- _What is required_
Please rewrite the data below, putting "Give the position of" in place of every "Identify the location of" and leaving everything else unchanged.

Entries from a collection

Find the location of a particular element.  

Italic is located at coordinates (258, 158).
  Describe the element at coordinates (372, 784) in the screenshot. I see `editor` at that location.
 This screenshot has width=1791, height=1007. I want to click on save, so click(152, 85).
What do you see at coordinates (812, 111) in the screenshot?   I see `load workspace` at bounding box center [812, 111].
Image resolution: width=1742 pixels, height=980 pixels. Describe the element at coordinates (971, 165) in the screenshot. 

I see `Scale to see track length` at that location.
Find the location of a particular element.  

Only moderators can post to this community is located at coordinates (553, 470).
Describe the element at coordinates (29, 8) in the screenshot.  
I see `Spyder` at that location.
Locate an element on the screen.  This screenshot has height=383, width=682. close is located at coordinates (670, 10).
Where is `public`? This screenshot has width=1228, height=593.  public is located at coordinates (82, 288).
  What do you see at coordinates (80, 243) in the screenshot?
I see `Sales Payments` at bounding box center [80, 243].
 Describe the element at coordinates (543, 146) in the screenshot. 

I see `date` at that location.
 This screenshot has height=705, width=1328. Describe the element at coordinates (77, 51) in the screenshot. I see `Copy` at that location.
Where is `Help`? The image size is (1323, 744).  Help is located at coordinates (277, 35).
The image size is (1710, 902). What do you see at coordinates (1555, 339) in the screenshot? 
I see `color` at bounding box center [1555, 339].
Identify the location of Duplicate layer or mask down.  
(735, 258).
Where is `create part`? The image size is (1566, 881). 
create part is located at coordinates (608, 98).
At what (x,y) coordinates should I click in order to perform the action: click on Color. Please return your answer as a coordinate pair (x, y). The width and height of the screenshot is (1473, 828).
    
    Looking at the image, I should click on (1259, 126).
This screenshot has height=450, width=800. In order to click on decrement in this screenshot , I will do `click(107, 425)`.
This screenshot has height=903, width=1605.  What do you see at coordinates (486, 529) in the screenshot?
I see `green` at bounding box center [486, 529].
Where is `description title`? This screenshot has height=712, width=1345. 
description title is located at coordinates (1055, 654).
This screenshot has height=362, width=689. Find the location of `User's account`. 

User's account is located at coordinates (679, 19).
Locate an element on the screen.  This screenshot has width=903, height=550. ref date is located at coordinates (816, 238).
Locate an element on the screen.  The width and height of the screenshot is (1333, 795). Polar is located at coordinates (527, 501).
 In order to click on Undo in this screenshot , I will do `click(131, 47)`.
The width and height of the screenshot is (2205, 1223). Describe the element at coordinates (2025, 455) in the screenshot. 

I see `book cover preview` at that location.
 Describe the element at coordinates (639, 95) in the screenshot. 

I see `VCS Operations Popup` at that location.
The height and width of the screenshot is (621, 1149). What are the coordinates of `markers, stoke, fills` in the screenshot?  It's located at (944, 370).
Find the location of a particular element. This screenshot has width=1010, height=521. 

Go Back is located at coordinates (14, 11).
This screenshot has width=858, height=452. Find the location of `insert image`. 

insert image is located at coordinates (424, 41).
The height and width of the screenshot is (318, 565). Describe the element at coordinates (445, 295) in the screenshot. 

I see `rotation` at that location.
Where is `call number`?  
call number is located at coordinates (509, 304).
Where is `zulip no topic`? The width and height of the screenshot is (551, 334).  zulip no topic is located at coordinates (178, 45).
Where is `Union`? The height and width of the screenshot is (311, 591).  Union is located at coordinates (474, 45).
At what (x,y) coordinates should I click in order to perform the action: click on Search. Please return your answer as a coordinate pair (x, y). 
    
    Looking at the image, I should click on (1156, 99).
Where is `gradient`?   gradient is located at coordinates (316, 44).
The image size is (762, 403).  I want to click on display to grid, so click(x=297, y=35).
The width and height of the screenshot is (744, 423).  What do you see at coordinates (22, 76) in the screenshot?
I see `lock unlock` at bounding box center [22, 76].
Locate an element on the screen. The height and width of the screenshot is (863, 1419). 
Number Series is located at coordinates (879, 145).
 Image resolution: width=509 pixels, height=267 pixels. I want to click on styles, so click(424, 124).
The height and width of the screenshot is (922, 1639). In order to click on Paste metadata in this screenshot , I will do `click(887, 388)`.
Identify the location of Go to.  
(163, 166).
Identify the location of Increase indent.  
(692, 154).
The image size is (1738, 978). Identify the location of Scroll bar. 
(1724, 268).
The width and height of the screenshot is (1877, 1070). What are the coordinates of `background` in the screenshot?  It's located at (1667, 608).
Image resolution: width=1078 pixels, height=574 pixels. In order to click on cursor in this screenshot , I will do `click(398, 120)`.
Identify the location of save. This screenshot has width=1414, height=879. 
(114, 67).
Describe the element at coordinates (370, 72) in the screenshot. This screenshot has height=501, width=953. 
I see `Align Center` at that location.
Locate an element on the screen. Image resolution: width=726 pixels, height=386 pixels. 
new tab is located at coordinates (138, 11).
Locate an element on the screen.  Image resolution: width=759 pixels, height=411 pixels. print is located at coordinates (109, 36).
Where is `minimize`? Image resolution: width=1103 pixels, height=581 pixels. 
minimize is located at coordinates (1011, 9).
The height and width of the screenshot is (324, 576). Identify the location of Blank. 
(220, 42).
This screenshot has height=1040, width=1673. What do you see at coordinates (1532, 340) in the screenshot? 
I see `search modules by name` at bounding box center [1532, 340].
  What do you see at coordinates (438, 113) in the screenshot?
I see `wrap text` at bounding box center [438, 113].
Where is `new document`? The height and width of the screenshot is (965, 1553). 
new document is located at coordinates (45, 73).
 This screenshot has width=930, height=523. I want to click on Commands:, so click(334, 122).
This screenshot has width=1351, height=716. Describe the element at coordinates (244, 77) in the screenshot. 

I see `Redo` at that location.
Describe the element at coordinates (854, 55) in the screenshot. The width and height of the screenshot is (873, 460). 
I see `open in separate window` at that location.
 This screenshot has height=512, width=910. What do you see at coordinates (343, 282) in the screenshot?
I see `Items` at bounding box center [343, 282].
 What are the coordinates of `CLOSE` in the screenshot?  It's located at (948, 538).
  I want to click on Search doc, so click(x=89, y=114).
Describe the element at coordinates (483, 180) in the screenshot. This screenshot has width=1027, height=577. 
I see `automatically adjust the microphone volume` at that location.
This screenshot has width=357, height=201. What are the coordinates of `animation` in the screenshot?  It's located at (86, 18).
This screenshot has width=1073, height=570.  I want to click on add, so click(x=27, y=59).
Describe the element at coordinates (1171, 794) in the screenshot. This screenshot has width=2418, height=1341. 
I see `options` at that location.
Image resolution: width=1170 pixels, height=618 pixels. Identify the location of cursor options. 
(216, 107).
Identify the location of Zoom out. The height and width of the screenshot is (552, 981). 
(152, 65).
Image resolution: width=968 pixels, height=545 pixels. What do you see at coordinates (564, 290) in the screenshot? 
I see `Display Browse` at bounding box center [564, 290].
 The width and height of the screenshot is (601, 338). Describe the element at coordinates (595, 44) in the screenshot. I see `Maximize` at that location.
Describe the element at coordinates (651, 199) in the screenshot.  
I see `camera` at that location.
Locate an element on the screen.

- _Task solution_
Find the location of a particular element.  

Italic is located at coordinates (258, 158).
  Describe the element at coordinates (372, 784) in the screenshot. I see `editor` at that location.
 This screenshot has width=1791, height=1007. I want to click on save, so click(152, 85).
What do you see at coordinates (812, 111) in the screenshot?   I see `load workspace` at bounding box center [812, 111].
Image resolution: width=1742 pixels, height=980 pixels. Describe the element at coordinates (971, 165) in the screenshot. 

I see `Scale to see track length` at that location.
Find the location of a particular element.  

Only moderators can post to this community is located at coordinates (553, 470).
Describe the element at coordinates (29, 8) in the screenshot.  
I see `Spyder` at that location.
Locate an element on the screen.  This screenshot has height=383, width=682. close is located at coordinates (670, 10).
Where is `public`? This screenshot has width=1228, height=593.  public is located at coordinates (82, 288).
  What do you see at coordinates (80, 243) in the screenshot?
I see `Sales Payments` at bounding box center [80, 243].
 Describe the element at coordinates (543, 146) in the screenshot. 

I see `date` at that location.
 This screenshot has height=705, width=1328. Describe the element at coordinates (77, 51) in the screenshot. I see `Copy` at that location.
Where is `Help`? The image size is (1323, 744).  Help is located at coordinates (277, 35).
The image size is (1710, 902). What do you see at coordinates (1555, 339) in the screenshot? 
I see `color` at bounding box center [1555, 339].
Give the position of Duplicate layer or mask down.  
(735, 258).
Where is `create part`? The image size is (1566, 881). 
create part is located at coordinates (608, 98).
At what (x,y) coordinates should I click in order to perform the action: click on Color. Please return your answer as a coordinate pair (x, y). The width and height of the screenshot is (1473, 828).
    
    Looking at the image, I should click on (1259, 126).
This screenshot has height=450, width=800. In order to click on decrement in this screenshot , I will do `click(107, 425)`.
This screenshot has height=903, width=1605.  What do you see at coordinates (486, 529) in the screenshot?
I see `green` at bounding box center [486, 529].
Where is `description title`? This screenshot has height=712, width=1345. 
description title is located at coordinates (1055, 654).
This screenshot has height=362, width=689. Find the location of `User's account`. 

User's account is located at coordinates (679, 19).
Locate an element on the screen.  This screenshot has width=903, height=550. ref date is located at coordinates (816, 238).
Locate an element on the screen.  The width and height of the screenshot is (1333, 795). Polar is located at coordinates (527, 501).
 In order to click on Undo in this screenshot , I will do `click(131, 47)`.
The width and height of the screenshot is (2205, 1223). Describe the element at coordinates (2025, 455) in the screenshot. 

I see `book cover preview` at that location.
 Describe the element at coordinates (639, 95) in the screenshot. 

I see `VCS Operations Popup` at that location.
The height and width of the screenshot is (621, 1149). What are the coordinates of `markers, stoke, fills` in the screenshot?  It's located at (944, 370).
Find the location of a particular element. This screenshot has width=1010, height=521. 

Go Back is located at coordinates (14, 11).
This screenshot has width=858, height=452. Find the location of `insert image`. 

insert image is located at coordinates (424, 41).
The height and width of the screenshot is (318, 565). Describe the element at coordinates (445, 295) in the screenshot. 

I see `rotation` at that location.
Where is `call number`?  
call number is located at coordinates (509, 304).
Where is `zulip no topic`? The width and height of the screenshot is (551, 334).  zulip no topic is located at coordinates (178, 45).
Where is `Union`? The height and width of the screenshot is (311, 591).  Union is located at coordinates (474, 45).
At what (x,y) coordinates should I click in order to perform the action: click on Search. Please return your answer as a coordinate pair (x, y). 
    
    Looking at the image, I should click on (1156, 99).
Where is `gradient`?   gradient is located at coordinates (316, 44).
The image size is (762, 403).  I want to click on display to grid, so click(x=297, y=35).
The width and height of the screenshot is (744, 423).  What do you see at coordinates (22, 76) in the screenshot?
I see `lock unlock` at bounding box center [22, 76].
Locate an element on the screen. The height and width of the screenshot is (863, 1419). 
Number Series is located at coordinates (879, 145).
 Image resolution: width=509 pixels, height=267 pixels. I want to click on styles, so click(424, 124).
The height and width of the screenshot is (922, 1639). In order to click on Paste metadata in this screenshot , I will do `click(887, 388)`.
Give the position of Go to.  
(163, 166).
Give the position of Increase indent.  
(692, 154).
The image size is (1738, 978). Give the position of Scroll bar. 
(1724, 268).
The width and height of the screenshot is (1877, 1070). What are the coordinates of `background` in the screenshot?  It's located at (1667, 608).
Image resolution: width=1078 pixels, height=574 pixels. In order to click on cursor in this screenshot , I will do `click(398, 120)`.
Give the position of save. This screenshot has width=1414, height=879. 
(114, 67).
Describe the element at coordinates (370, 72) in the screenshot. This screenshot has height=501, width=953. 
I see `Align Center` at that location.
Locate an element on the screen. Image resolution: width=726 pixels, height=386 pixels. 
new tab is located at coordinates (138, 11).
Locate an element on the screen.  Image resolution: width=759 pixels, height=411 pixels. print is located at coordinates (109, 36).
Where is `minimize`? Image resolution: width=1103 pixels, height=581 pixels. 
minimize is located at coordinates (1011, 9).
The height and width of the screenshot is (324, 576). Give the position of Blank. 
(220, 42).
This screenshot has height=1040, width=1673. What do you see at coordinates (1532, 340) in the screenshot? 
I see `search modules by name` at bounding box center [1532, 340].
  What do you see at coordinates (438, 113) in the screenshot?
I see `wrap text` at bounding box center [438, 113].
Where is `new document`? The height and width of the screenshot is (965, 1553). 
new document is located at coordinates (45, 73).
 This screenshot has width=930, height=523. I want to click on Commands:, so click(334, 122).
This screenshot has width=1351, height=716. Describe the element at coordinates (244, 77) in the screenshot. 

I see `Redo` at that location.
Describe the element at coordinates (854, 55) in the screenshot. The width and height of the screenshot is (873, 460). 
I see `open in separate window` at that location.
 This screenshot has height=512, width=910. What do you see at coordinates (343, 282) in the screenshot?
I see `Items` at bounding box center [343, 282].
 What are the coordinates of `CLOSE` in the screenshot?  It's located at (948, 538).
  I want to click on Search doc, so click(x=89, y=114).
Describe the element at coordinates (483, 180) in the screenshot. This screenshot has width=1027, height=577. 
I see `automatically adjust the microphone volume` at that location.
This screenshot has width=357, height=201. What are the coordinates of `animation` in the screenshot?  It's located at (86, 18).
This screenshot has width=1073, height=570.  I want to click on add, so click(x=27, y=59).
Describe the element at coordinates (1171, 794) in the screenshot. This screenshot has width=2418, height=1341. 
I see `options` at that location.
Image resolution: width=1170 pixels, height=618 pixels. Give the position of cursor options. 
(216, 107).
Give the position of Zoom out. The height and width of the screenshot is (552, 981). 
(152, 65).
Image resolution: width=968 pixels, height=545 pixels. What do you see at coordinates (564, 290) in the screenshot? 
I see `Display Browse` at bounding box center [564, 290].
 The width and height of the screenshot is (601, 338). Describe the element at coordinates (595, 44) in the screenshot. I see `Maximize` at that location.
Describe the element at coordinates (651, 199) in the screenshot.  
I see `camera` at that location.
Locate an element on the screen.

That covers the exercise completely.